▸ WHAT YOU HAVE TO DO: Write out every line exactly, from the start of the records below to the line with "Rechtliche Hinweise (326, 2432)", and stop there. Don't write out the pictures.

▸ INFORMATION PROVIDED:
-----

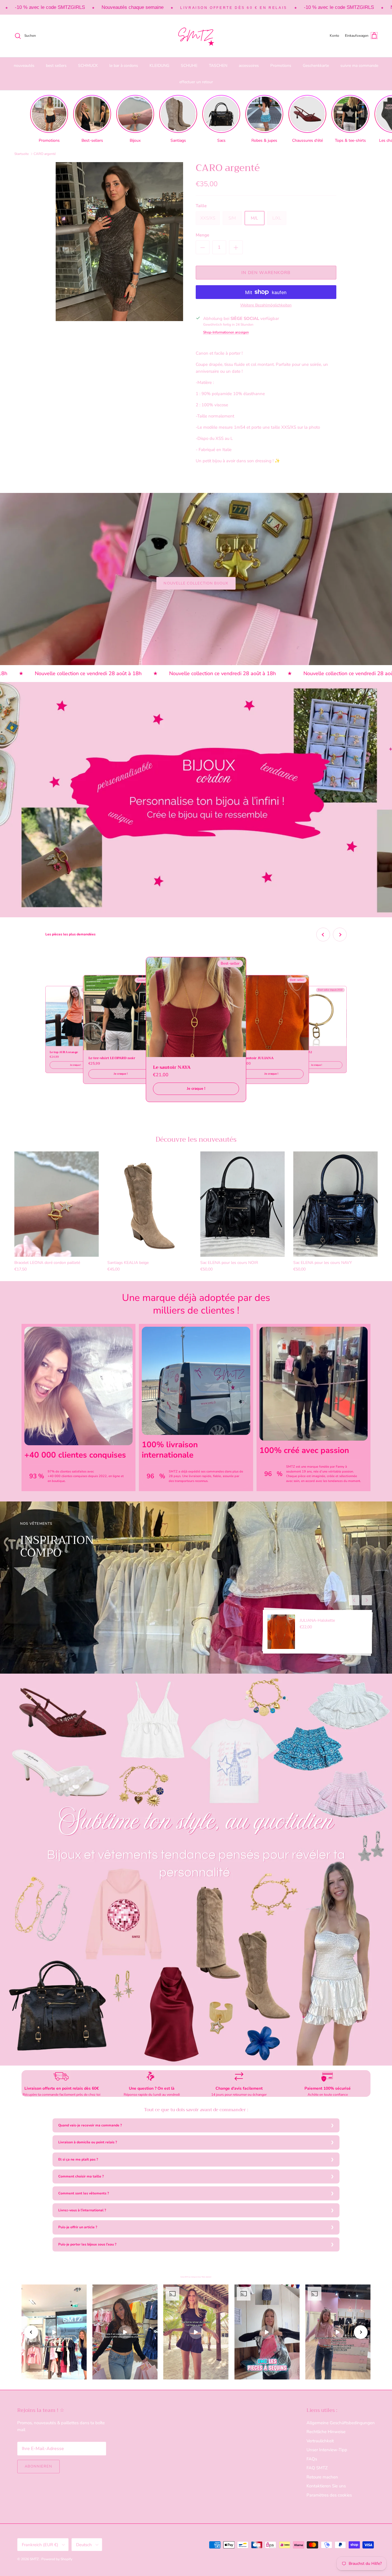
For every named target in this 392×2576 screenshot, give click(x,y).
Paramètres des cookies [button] (329, 2495)
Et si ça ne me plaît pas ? (78, 2159)
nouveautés (24, 65)
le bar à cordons (123, 65)
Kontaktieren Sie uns (326, 2486)
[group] (49, 119)
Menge (202, 235)
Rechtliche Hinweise (326, 2432)
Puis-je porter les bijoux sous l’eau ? (87, 2244)
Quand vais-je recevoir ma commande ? (90, 2125)
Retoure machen (322, 2477)
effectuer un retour (196, 82)
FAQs (311, 2459)
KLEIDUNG (159, 65)
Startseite (21, 153)
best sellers (56, 65)
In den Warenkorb (265, 272)
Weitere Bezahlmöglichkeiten (266, 305)
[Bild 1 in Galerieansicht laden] (119, 241)
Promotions (280, 65)
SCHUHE (189, 65)
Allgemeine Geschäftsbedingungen (340, 2423)
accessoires (249, 65)
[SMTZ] (196, 35)
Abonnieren (38, 2466)
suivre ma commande (359, 65)
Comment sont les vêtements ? (83, 2193)
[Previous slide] (323, 934)
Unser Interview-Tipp (326, 2450)
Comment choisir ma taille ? (81, 2176)
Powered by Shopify (56, 2559)
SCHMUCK (88, 65)
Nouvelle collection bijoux (196, 583)
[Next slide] (340, 934)
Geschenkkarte (316, 65)
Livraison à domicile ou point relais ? (87, 2142)
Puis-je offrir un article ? (77, 2227)
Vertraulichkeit (320, 2441)
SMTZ (35, 2559)
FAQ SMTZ (317, 2468)
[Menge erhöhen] (236, 247)
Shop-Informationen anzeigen (226, 332)
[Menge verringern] (202, 247)
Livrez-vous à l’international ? (82, 2210)
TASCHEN (218, 65)
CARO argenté (45, 153)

-----

▸ ANSWER BELOW:
For every named target in this 392×2576 screenshot, give click(x,y).
Paramètres des cookies [button] (329, 2495)
Et si ça ne me plaît pas ? (78, 2159)
nouveautés (24, 65)
le bar à cordons (123, 65)
Kontaktieren Sie uns (326, 2486)
[group] (49, 119)
Menge (202, 235)
Rechtliche Hinweise (326, 2432)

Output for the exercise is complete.